# Source material:
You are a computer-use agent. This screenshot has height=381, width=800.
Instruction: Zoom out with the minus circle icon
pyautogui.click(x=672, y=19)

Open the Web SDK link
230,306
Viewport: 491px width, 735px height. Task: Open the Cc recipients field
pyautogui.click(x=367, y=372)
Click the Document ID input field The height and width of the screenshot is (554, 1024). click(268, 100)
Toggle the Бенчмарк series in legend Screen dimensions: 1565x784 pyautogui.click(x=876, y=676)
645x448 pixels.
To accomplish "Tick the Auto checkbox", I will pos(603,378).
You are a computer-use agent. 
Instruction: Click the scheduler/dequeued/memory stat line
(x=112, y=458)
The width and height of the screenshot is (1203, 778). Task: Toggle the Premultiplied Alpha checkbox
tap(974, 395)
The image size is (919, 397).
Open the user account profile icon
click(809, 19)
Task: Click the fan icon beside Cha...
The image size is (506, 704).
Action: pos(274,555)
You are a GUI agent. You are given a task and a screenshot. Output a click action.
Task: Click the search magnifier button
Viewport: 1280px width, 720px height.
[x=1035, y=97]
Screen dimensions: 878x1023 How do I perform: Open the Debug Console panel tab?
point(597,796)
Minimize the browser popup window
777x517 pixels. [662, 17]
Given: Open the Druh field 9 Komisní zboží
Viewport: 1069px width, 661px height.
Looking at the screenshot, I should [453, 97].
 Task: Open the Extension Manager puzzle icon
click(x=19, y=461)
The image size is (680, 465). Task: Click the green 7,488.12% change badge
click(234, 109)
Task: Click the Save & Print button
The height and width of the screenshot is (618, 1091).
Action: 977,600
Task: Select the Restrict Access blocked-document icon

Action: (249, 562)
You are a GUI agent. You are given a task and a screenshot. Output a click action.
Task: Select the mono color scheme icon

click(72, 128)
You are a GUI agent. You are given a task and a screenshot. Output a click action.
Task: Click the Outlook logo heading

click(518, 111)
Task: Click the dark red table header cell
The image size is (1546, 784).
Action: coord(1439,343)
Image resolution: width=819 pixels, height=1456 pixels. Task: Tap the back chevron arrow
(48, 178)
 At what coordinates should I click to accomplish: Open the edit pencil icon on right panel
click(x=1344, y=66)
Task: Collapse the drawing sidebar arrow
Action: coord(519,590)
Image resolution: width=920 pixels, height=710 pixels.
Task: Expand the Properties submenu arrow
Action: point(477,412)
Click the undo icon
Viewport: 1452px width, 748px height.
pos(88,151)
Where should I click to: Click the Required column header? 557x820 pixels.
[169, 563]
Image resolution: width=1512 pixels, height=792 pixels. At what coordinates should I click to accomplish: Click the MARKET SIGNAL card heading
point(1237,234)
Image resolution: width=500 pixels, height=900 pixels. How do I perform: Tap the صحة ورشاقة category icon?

# Exercise directions:
Using the records above, copy every line that has the word "computer" in it.

# Exercise output:
You are a computer-use agent. This screenshot has height=381, width=800.
You are a computer-use agent. 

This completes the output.